Martial law has been lifted in more than half of Thailand, two months after the move was authorised, a government spokesman said.
Martial law has been in place since the coup
The move means Bangkok and 41 of Thailand's 76 provinces are no longer under the special restrictions imposed in the wake of September's coup.
The lifting was approved by the military-backed government in November but has been awaiting royal approval.
Martial law continues in northern and border provinces, including Chiang Mai.
Analysts say Chiang Mai is a stronghold of former Prime Minister Thaksin Shinawatra, who was ousted in the September coup while travelling overseas, and who is yet to return to the country.
King Bhumibol Adulyadej "had signed the royal command to abolish martial law" in 41 Thai provinces, a government spokesman told the AFP news agency.

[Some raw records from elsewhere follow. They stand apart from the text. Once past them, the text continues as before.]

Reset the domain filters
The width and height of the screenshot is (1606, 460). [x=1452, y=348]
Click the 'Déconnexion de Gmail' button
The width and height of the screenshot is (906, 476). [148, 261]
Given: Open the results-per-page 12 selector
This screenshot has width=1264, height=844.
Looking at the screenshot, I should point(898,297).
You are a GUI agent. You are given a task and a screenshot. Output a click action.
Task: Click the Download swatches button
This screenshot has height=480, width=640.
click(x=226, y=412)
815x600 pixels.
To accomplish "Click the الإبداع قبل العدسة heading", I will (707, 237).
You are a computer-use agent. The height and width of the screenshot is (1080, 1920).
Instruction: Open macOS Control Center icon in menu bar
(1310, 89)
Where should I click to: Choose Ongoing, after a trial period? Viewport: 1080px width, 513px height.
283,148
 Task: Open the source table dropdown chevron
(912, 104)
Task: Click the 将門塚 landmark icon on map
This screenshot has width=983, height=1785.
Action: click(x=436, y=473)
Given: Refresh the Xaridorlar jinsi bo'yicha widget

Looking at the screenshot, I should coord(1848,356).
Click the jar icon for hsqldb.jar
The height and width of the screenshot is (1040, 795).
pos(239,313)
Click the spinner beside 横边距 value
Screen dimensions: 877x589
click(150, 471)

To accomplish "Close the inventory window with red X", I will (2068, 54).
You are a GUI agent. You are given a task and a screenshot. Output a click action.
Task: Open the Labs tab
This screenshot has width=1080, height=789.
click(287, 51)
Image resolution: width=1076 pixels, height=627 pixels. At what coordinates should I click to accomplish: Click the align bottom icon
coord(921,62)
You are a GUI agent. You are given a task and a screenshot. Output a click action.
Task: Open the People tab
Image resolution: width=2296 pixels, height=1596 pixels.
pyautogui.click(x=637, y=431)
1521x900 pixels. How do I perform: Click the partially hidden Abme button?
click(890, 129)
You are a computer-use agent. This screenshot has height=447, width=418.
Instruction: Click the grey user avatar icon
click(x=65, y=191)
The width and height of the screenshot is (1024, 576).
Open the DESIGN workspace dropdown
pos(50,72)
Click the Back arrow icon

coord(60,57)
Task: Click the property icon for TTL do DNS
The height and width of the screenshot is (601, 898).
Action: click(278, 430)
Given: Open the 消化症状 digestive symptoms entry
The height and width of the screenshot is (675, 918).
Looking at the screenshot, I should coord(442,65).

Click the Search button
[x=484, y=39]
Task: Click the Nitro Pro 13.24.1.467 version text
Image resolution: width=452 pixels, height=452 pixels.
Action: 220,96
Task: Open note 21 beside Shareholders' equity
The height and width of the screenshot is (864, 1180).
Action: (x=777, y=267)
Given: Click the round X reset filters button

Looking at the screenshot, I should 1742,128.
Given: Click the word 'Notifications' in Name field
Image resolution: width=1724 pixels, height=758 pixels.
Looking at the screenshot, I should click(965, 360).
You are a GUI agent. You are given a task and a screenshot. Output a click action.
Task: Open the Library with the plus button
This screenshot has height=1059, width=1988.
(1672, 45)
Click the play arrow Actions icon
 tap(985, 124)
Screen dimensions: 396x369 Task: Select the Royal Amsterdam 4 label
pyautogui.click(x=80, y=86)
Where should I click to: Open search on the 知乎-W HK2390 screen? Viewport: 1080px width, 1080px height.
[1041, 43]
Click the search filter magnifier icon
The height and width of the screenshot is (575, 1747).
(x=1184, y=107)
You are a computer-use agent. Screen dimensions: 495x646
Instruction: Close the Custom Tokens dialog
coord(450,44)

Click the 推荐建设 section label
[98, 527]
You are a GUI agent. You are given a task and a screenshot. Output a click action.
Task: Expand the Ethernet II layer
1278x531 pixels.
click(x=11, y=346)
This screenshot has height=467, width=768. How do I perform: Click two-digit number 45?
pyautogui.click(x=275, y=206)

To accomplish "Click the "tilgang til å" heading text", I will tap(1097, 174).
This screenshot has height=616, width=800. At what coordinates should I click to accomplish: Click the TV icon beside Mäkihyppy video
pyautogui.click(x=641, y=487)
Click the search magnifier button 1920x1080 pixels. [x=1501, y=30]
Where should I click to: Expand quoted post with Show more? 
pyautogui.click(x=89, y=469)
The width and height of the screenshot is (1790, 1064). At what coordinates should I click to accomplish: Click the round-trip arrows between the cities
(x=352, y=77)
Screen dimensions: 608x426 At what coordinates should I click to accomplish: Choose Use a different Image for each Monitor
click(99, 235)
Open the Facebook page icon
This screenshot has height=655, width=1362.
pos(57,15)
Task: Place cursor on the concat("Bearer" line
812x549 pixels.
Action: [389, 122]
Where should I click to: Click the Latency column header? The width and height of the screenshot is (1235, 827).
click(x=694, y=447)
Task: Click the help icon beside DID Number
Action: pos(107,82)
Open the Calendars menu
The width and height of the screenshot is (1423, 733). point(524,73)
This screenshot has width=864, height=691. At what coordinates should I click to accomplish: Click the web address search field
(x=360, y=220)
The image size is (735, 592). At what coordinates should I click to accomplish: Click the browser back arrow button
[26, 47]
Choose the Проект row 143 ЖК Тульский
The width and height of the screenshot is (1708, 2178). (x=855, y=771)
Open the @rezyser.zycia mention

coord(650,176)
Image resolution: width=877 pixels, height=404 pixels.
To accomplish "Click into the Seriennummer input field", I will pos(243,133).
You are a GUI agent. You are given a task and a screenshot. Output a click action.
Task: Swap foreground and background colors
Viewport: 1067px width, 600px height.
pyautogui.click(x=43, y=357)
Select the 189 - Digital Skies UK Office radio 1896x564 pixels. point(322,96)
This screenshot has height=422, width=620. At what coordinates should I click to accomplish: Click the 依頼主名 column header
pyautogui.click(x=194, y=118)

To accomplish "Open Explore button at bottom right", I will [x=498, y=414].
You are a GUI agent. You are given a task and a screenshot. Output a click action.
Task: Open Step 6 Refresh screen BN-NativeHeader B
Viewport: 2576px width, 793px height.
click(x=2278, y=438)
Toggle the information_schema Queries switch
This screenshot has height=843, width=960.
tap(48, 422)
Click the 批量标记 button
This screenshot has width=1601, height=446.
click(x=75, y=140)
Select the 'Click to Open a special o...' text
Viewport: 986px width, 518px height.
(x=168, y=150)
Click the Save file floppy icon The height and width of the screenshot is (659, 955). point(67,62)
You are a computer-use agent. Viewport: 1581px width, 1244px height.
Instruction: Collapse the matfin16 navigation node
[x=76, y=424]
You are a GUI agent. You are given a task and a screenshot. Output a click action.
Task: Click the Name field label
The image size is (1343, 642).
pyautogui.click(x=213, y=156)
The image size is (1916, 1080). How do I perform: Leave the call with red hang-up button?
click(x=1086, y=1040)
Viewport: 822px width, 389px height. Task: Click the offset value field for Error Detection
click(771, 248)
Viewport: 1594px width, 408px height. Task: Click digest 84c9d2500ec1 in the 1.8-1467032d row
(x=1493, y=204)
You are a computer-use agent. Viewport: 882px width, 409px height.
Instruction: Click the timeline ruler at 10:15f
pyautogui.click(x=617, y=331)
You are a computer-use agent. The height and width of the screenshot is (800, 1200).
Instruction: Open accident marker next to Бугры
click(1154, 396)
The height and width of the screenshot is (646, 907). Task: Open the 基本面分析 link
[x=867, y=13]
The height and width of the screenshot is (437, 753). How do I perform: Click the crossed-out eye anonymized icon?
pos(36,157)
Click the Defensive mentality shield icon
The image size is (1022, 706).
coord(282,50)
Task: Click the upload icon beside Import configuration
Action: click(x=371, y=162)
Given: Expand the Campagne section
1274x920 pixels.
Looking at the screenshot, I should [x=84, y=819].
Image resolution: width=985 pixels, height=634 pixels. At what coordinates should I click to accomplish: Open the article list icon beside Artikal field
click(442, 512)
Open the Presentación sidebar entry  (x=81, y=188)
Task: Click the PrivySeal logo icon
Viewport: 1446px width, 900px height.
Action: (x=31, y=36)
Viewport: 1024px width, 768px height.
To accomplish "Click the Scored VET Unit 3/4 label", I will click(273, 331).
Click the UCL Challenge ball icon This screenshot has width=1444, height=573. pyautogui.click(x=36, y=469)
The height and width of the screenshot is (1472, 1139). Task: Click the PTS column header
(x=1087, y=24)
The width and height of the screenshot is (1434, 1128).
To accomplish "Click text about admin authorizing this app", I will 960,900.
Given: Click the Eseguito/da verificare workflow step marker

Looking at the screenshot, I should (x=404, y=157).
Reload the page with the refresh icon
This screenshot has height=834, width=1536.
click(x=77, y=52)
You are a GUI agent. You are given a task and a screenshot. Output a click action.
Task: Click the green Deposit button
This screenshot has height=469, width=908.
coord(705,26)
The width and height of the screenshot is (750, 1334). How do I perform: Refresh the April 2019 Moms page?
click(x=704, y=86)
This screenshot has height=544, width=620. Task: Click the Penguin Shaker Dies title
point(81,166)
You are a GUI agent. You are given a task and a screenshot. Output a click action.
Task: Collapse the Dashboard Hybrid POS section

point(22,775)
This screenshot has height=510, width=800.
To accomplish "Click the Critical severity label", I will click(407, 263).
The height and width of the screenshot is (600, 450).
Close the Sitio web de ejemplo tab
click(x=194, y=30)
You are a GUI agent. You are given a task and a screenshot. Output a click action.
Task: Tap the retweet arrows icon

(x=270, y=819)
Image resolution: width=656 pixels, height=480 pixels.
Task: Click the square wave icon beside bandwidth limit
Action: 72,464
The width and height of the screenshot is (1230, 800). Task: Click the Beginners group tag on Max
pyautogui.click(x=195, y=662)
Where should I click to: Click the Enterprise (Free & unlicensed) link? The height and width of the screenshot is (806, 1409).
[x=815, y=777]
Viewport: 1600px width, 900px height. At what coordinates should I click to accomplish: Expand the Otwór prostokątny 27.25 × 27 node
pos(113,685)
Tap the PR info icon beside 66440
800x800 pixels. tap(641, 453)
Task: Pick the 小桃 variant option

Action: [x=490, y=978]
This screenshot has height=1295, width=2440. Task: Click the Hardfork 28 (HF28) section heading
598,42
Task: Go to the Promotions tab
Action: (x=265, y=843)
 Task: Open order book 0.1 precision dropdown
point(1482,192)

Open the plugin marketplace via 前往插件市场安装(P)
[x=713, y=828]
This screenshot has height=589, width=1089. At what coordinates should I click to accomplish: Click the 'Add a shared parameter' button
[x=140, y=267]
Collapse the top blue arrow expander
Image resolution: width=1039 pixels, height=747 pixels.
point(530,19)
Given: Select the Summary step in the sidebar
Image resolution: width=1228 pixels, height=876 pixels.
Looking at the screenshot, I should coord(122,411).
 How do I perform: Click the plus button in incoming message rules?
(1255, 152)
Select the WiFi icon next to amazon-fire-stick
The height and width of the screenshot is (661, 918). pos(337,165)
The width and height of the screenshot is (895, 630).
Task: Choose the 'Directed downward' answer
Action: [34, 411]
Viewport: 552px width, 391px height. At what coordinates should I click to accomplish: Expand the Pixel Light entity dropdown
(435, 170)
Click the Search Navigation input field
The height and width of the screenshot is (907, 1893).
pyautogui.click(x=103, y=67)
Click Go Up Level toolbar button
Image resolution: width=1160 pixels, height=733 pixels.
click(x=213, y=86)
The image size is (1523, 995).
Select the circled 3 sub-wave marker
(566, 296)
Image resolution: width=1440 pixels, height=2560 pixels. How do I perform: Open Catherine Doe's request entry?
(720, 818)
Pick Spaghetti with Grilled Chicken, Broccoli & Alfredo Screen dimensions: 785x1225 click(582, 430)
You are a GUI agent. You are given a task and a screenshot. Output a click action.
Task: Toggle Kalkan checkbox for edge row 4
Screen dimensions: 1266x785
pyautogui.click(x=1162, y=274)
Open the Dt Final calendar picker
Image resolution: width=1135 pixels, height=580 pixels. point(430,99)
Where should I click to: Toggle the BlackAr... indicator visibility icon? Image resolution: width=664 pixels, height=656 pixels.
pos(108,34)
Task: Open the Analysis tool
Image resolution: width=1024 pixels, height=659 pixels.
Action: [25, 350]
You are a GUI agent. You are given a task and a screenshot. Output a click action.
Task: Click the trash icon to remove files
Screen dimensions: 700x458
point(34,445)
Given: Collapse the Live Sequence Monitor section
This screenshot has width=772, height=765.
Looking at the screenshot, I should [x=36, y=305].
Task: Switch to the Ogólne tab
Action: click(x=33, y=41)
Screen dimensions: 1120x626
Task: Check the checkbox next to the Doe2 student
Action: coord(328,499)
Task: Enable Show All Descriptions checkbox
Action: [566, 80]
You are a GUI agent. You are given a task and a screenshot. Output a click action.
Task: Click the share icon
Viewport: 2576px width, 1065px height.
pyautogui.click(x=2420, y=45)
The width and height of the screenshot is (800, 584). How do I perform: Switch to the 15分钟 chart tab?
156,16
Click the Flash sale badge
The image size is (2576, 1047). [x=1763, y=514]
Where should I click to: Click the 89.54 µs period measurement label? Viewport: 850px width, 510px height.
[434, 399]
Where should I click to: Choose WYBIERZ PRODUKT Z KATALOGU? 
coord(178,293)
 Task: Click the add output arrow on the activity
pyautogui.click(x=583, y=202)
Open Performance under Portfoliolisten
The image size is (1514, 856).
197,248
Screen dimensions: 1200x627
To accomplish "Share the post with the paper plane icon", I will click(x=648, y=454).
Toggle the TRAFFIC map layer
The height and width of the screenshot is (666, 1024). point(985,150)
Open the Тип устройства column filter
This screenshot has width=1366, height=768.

Martial law would remain in the other 35 provinces, mostly along the borders, according to an announcement published in the Royal Gazette.
Defence minister Boonrawd Somtat said in November emergency laws were remaining in those provinces "due to both domestic and foreign security concerns, as well as concerns about drug smuggling and illegal immigration".
The restrictions will remain in place in Thailand's insurgency-wracked southern provinces as well as in the northern areas.
Martial law has been in place since the coup on 19 September 2006.
While the military leadership has been under international pressure to lift martial law, in practice few Thais have felt the restrictions, correspondents say.